→ Work request:
Take the lines below beginning at the line that has "Instruction: Click the Commute" and stopping after the line that has "Given: Select the 100W", and print them exactly as they are, with no other lines.

→ Given records:
- Opening Delimiter -
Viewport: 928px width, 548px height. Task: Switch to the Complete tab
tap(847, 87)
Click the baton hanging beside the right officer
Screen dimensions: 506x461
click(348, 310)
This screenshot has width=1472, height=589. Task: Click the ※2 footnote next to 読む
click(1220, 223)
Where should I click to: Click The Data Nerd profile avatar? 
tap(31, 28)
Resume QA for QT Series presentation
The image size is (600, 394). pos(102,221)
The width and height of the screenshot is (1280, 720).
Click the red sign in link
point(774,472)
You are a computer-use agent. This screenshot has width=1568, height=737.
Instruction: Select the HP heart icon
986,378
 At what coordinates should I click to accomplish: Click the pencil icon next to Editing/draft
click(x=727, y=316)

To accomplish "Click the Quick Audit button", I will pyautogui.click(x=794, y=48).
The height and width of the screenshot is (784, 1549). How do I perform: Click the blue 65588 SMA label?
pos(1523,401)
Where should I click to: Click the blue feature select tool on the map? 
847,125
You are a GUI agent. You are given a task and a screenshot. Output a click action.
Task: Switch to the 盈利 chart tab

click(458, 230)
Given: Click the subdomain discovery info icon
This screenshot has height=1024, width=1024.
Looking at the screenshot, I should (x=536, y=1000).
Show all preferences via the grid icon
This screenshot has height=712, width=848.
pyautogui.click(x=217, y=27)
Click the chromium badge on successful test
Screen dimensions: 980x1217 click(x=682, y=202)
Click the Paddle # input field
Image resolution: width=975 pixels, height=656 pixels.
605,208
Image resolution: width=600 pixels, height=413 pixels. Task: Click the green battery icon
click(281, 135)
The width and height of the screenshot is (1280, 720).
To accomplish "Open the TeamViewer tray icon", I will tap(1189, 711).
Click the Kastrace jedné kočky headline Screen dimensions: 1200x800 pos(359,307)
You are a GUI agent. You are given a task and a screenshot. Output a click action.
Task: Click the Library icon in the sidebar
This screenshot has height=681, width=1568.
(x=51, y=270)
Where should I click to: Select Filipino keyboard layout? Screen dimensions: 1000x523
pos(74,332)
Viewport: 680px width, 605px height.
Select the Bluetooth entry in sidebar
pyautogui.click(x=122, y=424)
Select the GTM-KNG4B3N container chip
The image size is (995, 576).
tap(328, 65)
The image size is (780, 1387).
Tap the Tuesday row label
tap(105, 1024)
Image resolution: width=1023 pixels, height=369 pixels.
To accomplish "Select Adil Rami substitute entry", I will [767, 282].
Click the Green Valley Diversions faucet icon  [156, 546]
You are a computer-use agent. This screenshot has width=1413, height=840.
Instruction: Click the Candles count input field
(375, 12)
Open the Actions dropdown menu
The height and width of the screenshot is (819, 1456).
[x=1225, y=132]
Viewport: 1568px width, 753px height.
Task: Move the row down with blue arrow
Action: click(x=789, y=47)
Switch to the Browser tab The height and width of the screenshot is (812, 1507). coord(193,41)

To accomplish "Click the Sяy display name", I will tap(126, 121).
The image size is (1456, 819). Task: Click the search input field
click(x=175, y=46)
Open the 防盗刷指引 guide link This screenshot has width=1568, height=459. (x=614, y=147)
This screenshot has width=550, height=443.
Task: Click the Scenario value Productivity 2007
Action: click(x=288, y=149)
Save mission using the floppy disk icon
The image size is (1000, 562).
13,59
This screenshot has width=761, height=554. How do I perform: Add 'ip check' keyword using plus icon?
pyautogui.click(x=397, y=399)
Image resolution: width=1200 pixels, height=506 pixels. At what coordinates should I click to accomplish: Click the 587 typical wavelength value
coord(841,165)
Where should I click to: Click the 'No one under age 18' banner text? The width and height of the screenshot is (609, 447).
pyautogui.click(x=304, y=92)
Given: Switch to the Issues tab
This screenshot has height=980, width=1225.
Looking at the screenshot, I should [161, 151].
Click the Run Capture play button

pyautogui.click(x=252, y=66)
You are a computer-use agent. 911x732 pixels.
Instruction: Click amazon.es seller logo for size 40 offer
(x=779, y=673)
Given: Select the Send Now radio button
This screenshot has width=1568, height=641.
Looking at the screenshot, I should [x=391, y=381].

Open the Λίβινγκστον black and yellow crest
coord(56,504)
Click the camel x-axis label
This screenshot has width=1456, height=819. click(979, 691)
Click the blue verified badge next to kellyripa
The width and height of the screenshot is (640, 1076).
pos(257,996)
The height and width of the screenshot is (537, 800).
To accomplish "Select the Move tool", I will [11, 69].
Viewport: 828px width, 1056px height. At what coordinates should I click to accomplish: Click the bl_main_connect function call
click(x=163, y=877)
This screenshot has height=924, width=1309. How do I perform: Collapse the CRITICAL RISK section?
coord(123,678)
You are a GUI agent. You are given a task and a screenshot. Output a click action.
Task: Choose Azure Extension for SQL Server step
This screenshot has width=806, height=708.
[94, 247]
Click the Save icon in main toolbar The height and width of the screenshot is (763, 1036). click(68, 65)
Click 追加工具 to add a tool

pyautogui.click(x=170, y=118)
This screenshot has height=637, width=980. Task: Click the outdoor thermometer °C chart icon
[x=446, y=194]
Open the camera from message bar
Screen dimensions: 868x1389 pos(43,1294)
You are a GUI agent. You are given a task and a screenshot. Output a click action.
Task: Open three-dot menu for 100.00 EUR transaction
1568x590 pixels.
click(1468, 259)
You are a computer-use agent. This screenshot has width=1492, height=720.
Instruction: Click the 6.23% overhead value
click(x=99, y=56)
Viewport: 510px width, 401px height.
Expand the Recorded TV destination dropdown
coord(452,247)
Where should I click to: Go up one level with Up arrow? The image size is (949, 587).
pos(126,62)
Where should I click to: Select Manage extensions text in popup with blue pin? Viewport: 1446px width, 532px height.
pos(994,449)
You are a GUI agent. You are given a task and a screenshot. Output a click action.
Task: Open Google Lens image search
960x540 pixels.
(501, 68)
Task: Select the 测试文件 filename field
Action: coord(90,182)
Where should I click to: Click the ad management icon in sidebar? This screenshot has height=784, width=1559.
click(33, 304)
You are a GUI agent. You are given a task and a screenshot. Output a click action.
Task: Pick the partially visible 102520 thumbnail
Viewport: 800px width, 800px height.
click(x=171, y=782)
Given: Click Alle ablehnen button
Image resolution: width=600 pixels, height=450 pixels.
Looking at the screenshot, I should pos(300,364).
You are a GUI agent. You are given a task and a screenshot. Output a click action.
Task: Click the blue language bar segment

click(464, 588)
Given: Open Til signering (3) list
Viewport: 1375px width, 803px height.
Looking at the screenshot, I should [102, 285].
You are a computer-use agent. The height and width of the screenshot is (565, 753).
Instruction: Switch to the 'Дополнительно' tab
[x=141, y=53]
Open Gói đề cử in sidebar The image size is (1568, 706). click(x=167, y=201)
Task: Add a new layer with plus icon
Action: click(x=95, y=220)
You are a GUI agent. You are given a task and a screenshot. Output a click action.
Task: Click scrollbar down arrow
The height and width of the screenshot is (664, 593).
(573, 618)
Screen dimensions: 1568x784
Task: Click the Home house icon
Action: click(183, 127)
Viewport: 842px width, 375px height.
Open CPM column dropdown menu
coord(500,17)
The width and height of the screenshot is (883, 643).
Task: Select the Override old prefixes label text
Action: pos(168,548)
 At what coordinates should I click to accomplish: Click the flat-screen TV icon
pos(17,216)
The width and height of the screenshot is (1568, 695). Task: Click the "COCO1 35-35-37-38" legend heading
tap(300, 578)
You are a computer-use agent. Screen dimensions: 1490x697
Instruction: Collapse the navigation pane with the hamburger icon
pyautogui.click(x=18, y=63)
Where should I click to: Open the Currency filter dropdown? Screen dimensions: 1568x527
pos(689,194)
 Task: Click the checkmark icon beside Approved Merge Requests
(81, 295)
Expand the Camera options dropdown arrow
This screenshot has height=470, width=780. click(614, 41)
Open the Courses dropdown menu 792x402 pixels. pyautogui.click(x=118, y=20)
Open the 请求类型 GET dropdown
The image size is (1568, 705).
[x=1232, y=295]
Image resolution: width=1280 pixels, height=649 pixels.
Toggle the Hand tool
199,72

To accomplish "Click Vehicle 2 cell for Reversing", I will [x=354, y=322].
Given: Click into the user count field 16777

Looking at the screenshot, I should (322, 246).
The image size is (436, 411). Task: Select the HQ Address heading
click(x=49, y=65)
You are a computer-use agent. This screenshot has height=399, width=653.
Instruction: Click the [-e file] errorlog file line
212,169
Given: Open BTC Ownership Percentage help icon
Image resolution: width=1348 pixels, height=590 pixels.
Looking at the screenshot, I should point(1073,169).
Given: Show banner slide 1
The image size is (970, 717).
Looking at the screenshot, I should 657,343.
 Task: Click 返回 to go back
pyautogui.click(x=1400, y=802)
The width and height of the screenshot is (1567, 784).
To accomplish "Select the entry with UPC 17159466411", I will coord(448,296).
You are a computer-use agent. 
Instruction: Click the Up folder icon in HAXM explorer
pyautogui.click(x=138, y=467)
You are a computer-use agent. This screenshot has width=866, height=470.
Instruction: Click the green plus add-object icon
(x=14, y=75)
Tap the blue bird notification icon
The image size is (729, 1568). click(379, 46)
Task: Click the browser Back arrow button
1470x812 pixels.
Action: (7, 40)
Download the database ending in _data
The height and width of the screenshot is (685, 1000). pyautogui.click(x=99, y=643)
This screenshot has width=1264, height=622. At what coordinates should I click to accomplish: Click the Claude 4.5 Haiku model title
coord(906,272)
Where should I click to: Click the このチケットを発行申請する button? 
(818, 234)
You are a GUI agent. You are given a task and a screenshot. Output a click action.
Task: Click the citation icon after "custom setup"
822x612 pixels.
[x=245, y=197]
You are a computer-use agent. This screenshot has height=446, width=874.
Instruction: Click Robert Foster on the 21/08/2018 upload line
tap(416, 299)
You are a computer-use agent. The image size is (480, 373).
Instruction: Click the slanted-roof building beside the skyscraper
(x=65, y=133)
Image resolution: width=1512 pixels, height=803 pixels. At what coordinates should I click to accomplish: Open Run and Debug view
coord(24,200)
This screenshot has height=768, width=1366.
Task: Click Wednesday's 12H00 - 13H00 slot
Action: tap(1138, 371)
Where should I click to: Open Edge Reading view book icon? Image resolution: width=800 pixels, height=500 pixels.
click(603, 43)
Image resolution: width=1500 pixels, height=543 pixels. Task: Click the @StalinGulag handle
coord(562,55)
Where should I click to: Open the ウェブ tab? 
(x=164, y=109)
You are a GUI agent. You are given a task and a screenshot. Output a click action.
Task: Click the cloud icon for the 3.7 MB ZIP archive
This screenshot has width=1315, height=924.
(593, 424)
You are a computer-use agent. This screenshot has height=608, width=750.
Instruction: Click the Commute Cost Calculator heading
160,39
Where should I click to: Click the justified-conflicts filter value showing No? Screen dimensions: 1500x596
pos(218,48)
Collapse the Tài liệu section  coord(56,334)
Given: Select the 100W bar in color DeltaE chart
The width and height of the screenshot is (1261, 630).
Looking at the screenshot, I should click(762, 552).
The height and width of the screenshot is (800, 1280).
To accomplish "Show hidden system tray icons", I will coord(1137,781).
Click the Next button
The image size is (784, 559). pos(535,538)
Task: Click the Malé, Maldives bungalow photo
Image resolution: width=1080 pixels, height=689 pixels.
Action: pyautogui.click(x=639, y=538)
- Closing Delimiter -
→ Task result:
Instruction: Click the Commute Cost Calculator heading
160,39
Where should I click to: Click the justified-conflicts filter value showing No? Screen dimensions: 1500x596
pos(218,48)
Collapse the Tài liệu section  coord(56,334)
Given: Select the 100W bar in color DeltaE chart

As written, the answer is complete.